Не удовлетворенный лекциями по минералогии профессора Р. А. Пренделя, разочаровавшись в этой скучной описательной науке, я начал увлекаться лекциями по истории искусств, по политической экономии, которую так блестяще читал профессор Орнатский, геофизикой и особенно молекулярной физикой в прекрасном изложении приват-доцента Б. П. Вейнберга. Только позднее я понял, какое огромное впечатление, сохраняющееся на всю жизнь, производит хорошо построенный и хорошо проведенный курс университетских лекций. Нет никакого сомнения, что своим интересом к строению вещества, к проблемам молекулярной химии я обязан прежде всего Борису Петровичу Вейнбергу и профессору Петру Григорьевичу Меликошвили.
Еще с детских лет я запомнил исключительную фигуру профессора Меликошвили, одного из заслуженнейших деятелей обновленной Грузии. Когда Петр Григорьевич навещал наш дом, я забивался в уголок в столовой и слушал, конечно не понимая, его рассказы о новых течениях науки. Из его рук я получил первый рентгеновский снимок лягушки. Я жадно впитывал его объяснения о разных волнах света, звука, тепла и осторожно расспрашивал, что такое капля, все ли капли одинаковы, почему полевой шпат называется полевым и как можно осуществить мою давнишнюю мечту — достать кусочек метеорита.
И он сам принес мне его — маленький невзрачный кусочек небесного камня — гордость моей коллекции!

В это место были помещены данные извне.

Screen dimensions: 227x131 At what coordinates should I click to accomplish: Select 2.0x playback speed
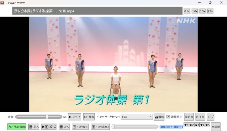coord(210,11)
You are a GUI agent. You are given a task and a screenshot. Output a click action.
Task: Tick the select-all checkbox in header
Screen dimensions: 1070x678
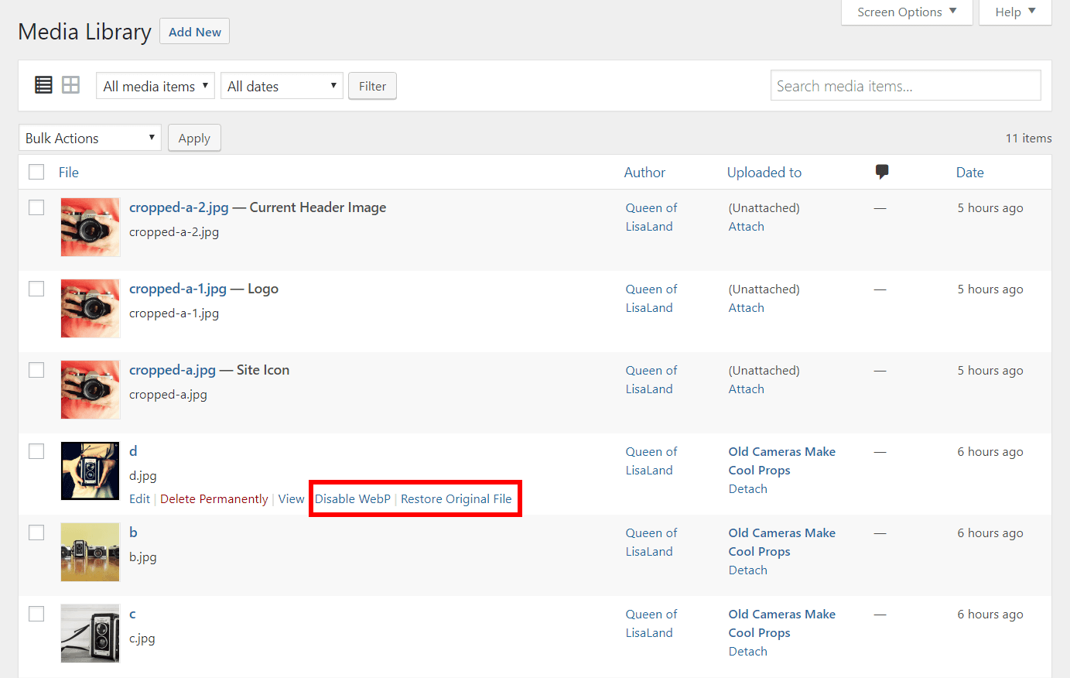tap(36, 172)
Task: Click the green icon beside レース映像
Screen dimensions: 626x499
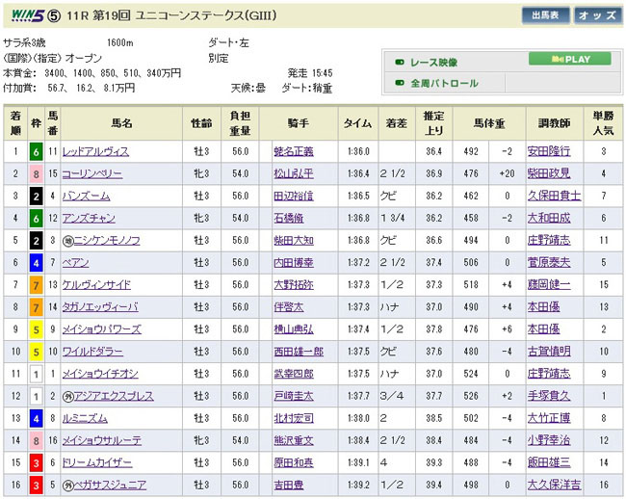Action: click(x=400, y=61)
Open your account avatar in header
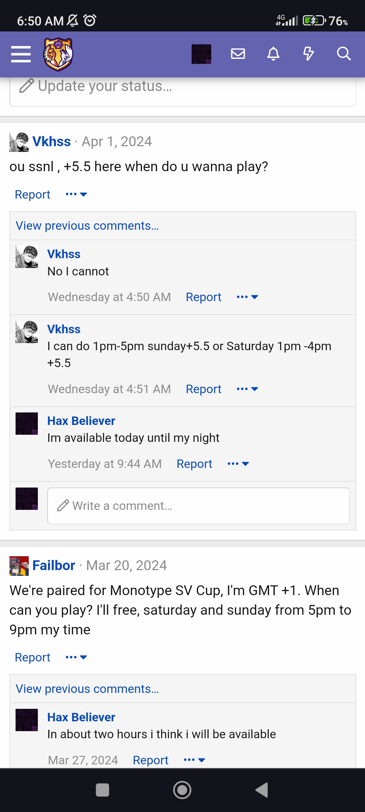The width and height of the screenshot is (365, 812). pos(201,54)
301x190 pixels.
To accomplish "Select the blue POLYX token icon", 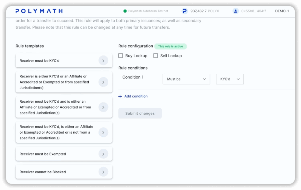I will point(184,11).
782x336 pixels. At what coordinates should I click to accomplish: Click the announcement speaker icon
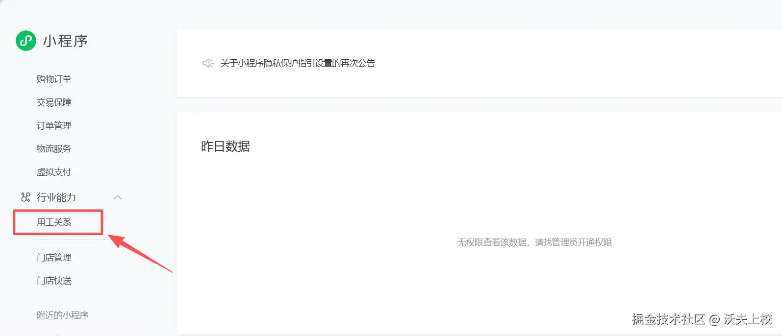click(208, 63)
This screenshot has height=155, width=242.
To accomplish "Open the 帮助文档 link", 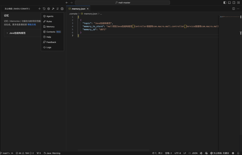I will pyautogui.click(x=32, y=25).
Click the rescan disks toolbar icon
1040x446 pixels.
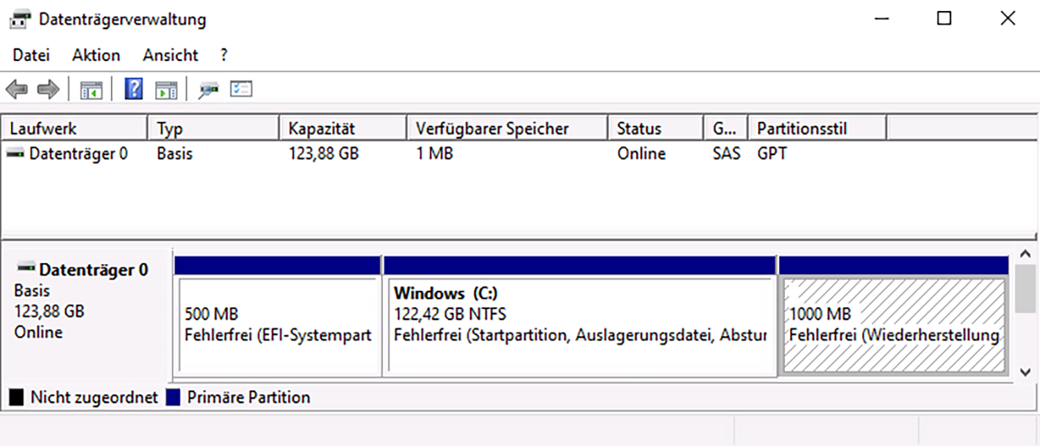pyautogui.click(x=208, y=89)
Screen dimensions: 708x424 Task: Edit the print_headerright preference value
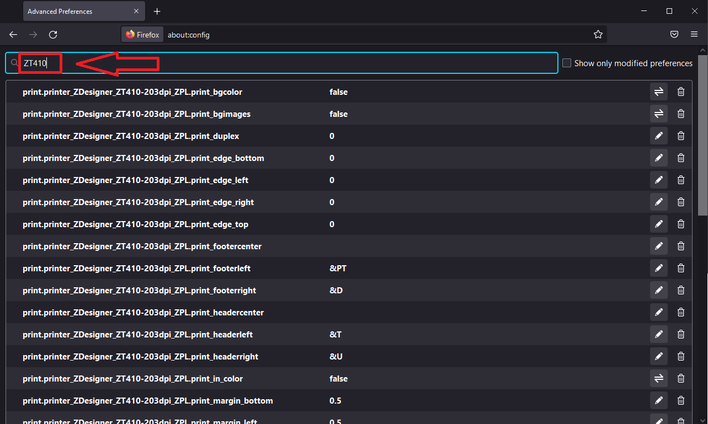658,356
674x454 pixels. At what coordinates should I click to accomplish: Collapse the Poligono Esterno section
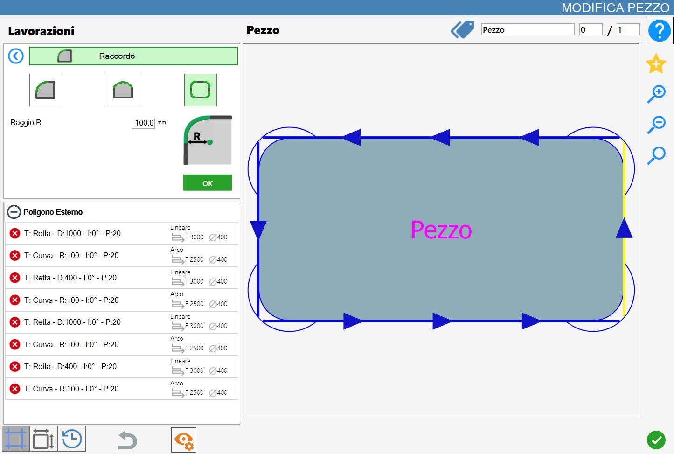tap(14, 212)
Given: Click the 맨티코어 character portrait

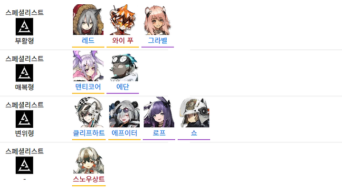Looking at the screenshot, I should tap(88, 66).
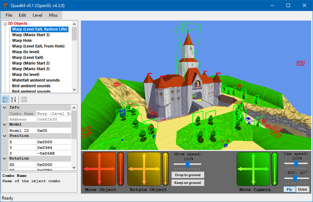Select Fly camera mode
The height and width of the screenshot is (202, 313).
pyautogui.click(x=289, y=189)
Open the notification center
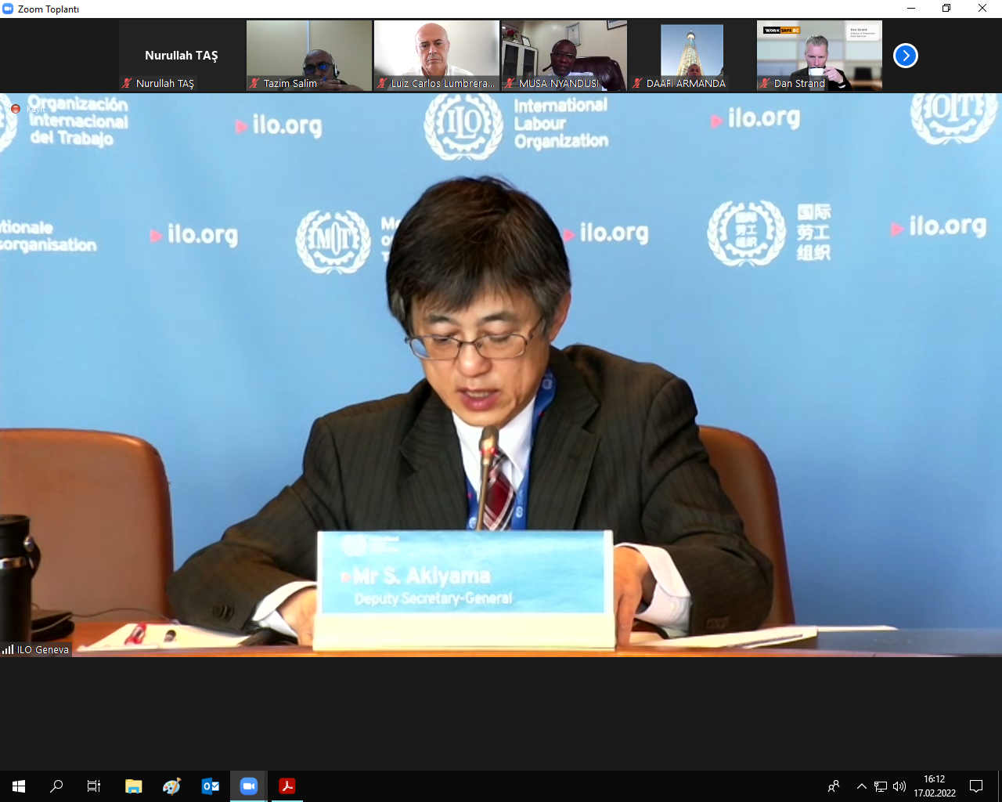The width and height of the screenshot is (1002, 802). click(976, 786)
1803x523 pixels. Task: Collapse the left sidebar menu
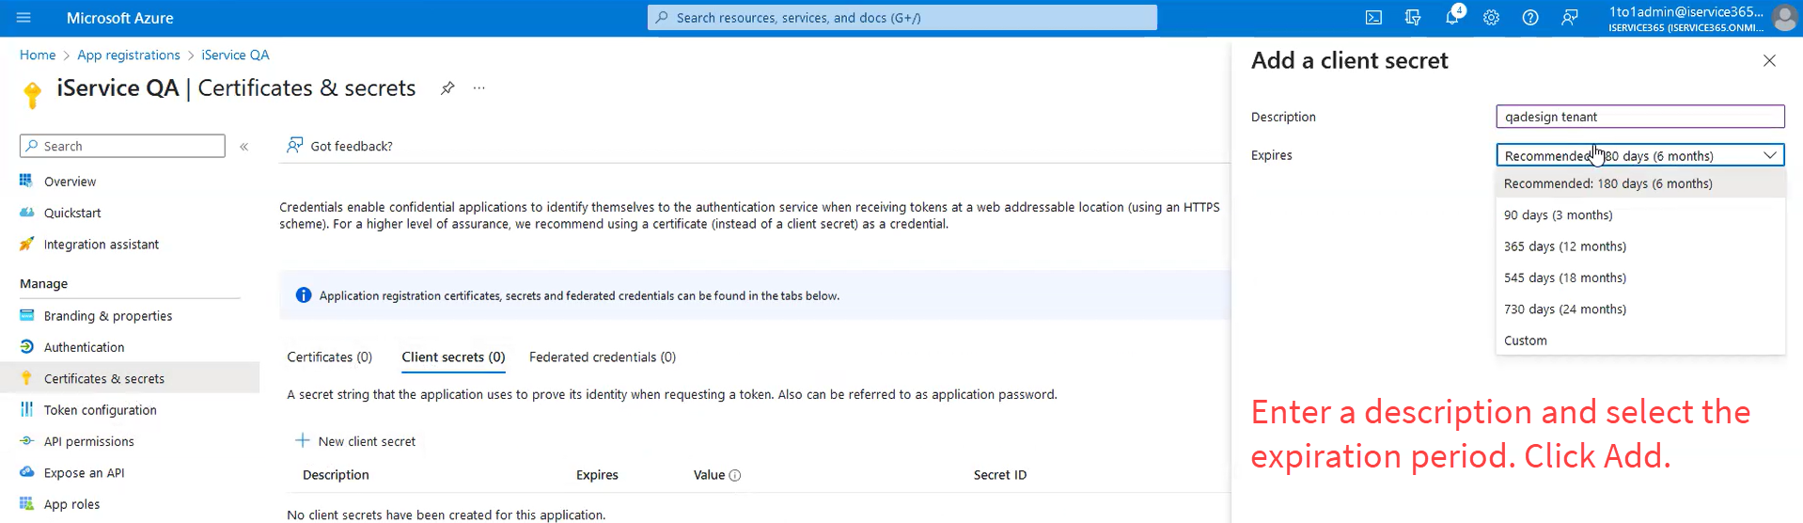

В университете он первый очень резко восстал против моего увлечения историей искусств, пробрал меня за то, что я запустил лекции по минералогии и особенно ботанике и по-отечески строго напомнил мне, что я не должен отходить от минералогии и от химии; для него не было границ между этими двумя науками, и он требовал от меня упорных занятий химией.
Но я не мог оторваться от затягивавших меня лекций Орнатского, революционера Орнатского, как мы говорили. Не мог отказаться от своего увлечения практическими занятиями с капиллярами у Вейнберга и, может быть, совершенно забыл бы о минералогии, если бы не резкий перелом в моей жизни — отца перевели в Москву, и я перешел в Московский университет, о котором с таким благоговением отзывался Меликошвили.